The likelihood that my own portrait would reveal more of my feelings for Hope than I cared to admit occurred to me as the canvas was set up in the library. I lay back stiffly on the sofa, waiting for the painting to be exposed, when Hope’s halfbrother appeared, a second canvas between his outstretched hands.

‘My dear sister, you’ve always refused to sit for me.’ When Hope started to protest Foyle brushed her aside. ‘Melville, do you realize that she’s never sat for a portrait in her life! Why, Hope? Don’t tell me you’re frightened of the canvas? Let’s see you at last in your true guise.’

‘Guise?’ Hope looked up at him with wary eyes. ‘What are you playing at, Foyle? That canvas isn’t a witch’s mirror.’

‘Of course not, Hope.’ Foyle smiled at her. ‘All it can tell is the truth. Don’t you agree, Barbara?’

Her eyes hidden behind her dark glasses, Miss Quimby nodded promptly. ‘Absolutely. Miss Cunard, it will be fascinating to see what comes out. I’m sure you’ll be very beautiful.’

‘Beautiful?’ Hope stared down at the canvas resting at Foyle’s feet. For the first time she seemed to be making a conscious effort to take command of herself and the villa at Lizard Key. Then, accepting Foyle’s challenge, and refusing to be outfaced by his broken-lipped sneer, she said: ‘All right, Foyle. I’ll sit for you. My first portrait — you may be surprised what it sees in me.’

Little did we realize what nightmare fish would swim to the surface of these mirrors.

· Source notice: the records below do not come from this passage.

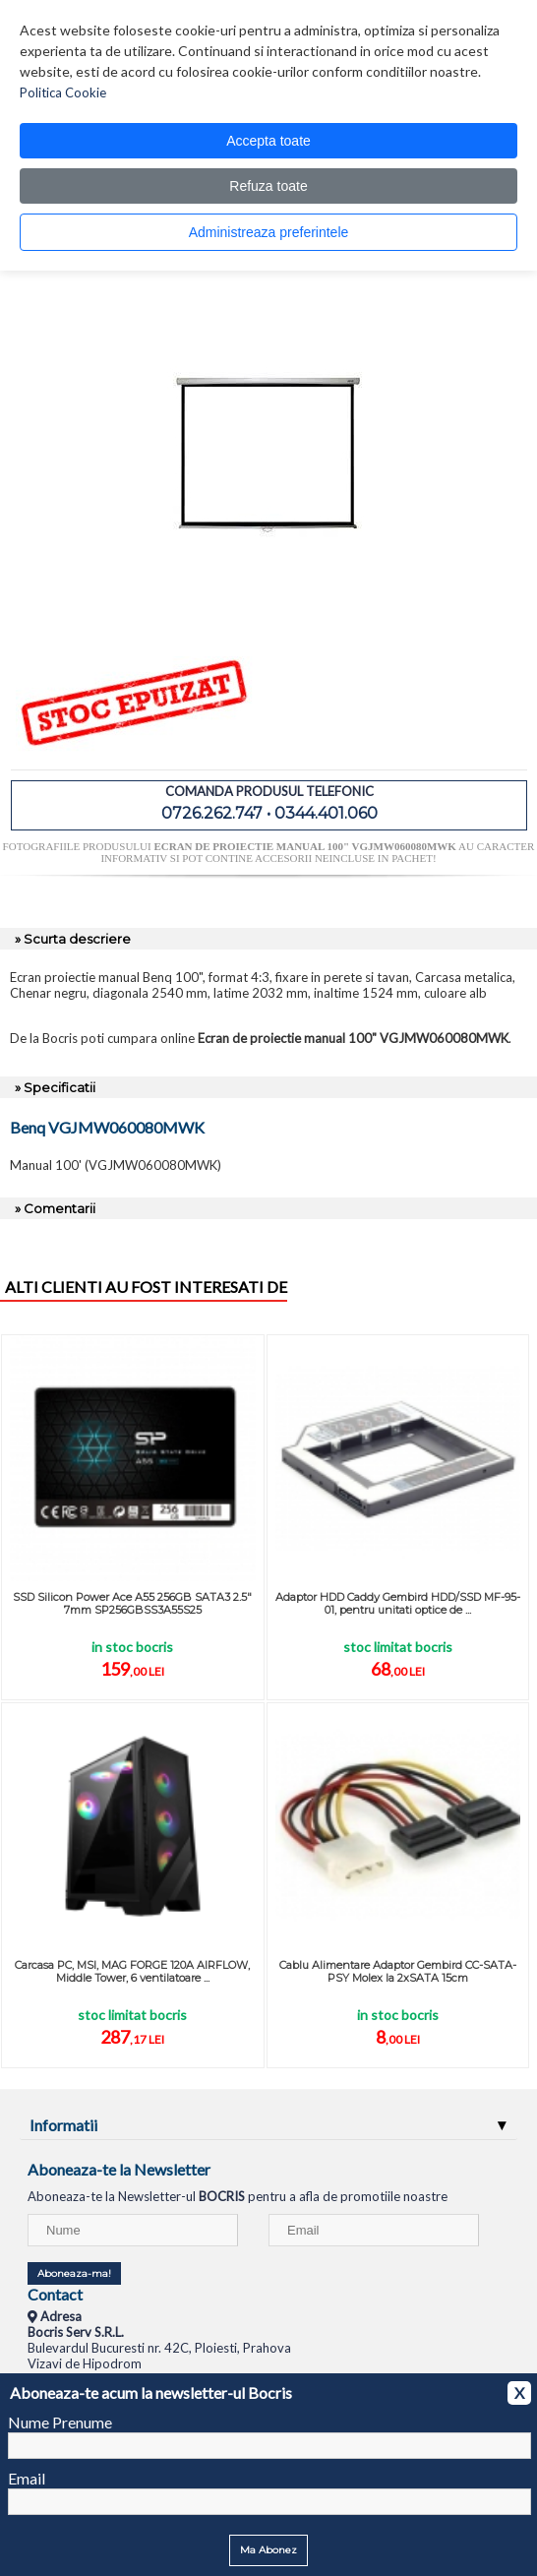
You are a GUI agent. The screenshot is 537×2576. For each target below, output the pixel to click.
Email (26, 2478)
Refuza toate (268, 186)
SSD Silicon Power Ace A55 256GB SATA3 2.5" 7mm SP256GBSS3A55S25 (132, 1603)
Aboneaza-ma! (74, 2273)
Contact (55, 2294)
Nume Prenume (60, 2422)
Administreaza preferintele (269, 232)
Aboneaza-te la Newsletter (119, 2169)
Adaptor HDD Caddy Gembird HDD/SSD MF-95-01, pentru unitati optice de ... (397, 1603)
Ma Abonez (268, 2550)
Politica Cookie (63, 92)
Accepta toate (268, 141)
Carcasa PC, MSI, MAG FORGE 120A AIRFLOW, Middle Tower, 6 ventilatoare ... (132, 1971)
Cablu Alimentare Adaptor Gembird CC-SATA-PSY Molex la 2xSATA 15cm (397, 1971)
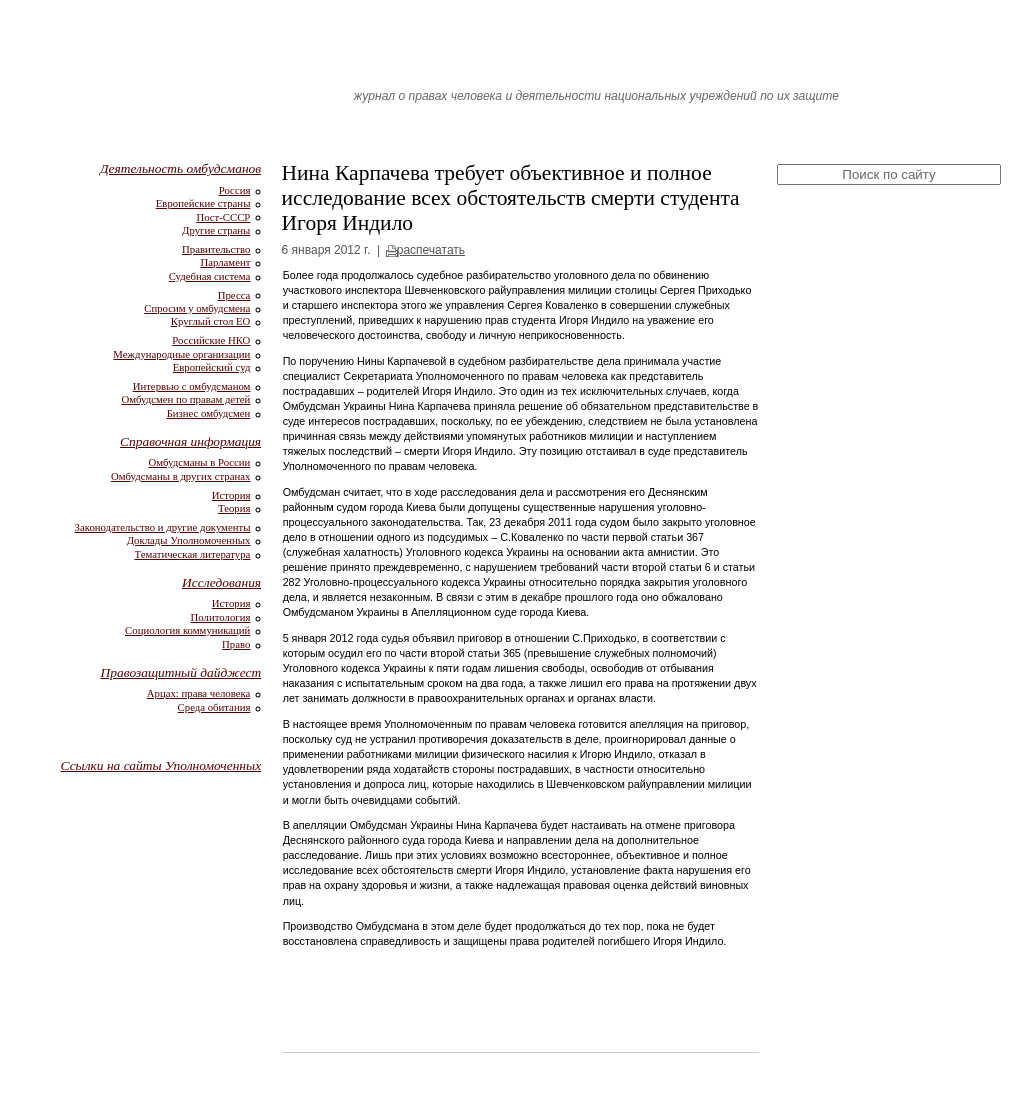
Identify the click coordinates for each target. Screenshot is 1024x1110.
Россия (235, 190)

During the next few days our portraits emerged like pale ghosts from the paintings. Each afternoon I would see Hope in the library, when she would sit for her portrait and listen to me reading from Maldoror, but already she was only interested in watching the deserted sand-sea. Once, when she was away, sailing the empty dunes with her white rays, I hobbled up to her studio. There I found a dozen of her paintings mounted on trestles in the windows, looking out on the desert below. Sentinels watching for Hope’s phantom mariner, they revealed in monotonous detail the contours and texture of the empty landscape.